Circadian rhythm: An emerging force for colorectal cancer treatment.

The relationship between circadian rhythm disorder and the occurrence and progression of colorectal cancer (CRC) has received attention. The circadian rhythm is maintained by the central clock located in the suprachiasmatic nucleus of the hypothalamus and peripheral oscillators throughout the body. The core clock genes, including CLOCK, BMAL1, PER, and CRY, regulate cell cycle, DNA repair, metabolic homeostasis, and immune surveillance through transcriptional translation feedback loops.
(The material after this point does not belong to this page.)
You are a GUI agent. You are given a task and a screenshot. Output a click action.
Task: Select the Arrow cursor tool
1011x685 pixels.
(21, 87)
In CRC, mutations or expression imbalances in clock genes lead to checkpoint inactivation, attenuated apoptosis, and genomic instability. These disruptions drive tumorigenesis and malignant progression by remodeling the tumor microenvironment (TME). Recent studies revealed circadian-dependent regulation of key oncogenic pathways (mTOR, MAPK/ERK, Wnt/β-catenin) and time-dependent oscillations in immune cell activity, angiogenesis, and metabolic patterns. In clinical practice, chronotherapy strategies based on circadian rhythms have demonstrated enhanced efficacy, radiation sensitivity, and immune responses in preclinical models, with clinical trials validating their potential to improve outcomes while reducing toxicity. In addition, clock gene expression profiles emerge as independent prognostic biomarkers for CRC. Future research needs to integrate multiple omics datasets, and artificial intelligence models can analyze the circadian regulation network in CRC, providing new ideas for the precise prevention and treatment of CRC.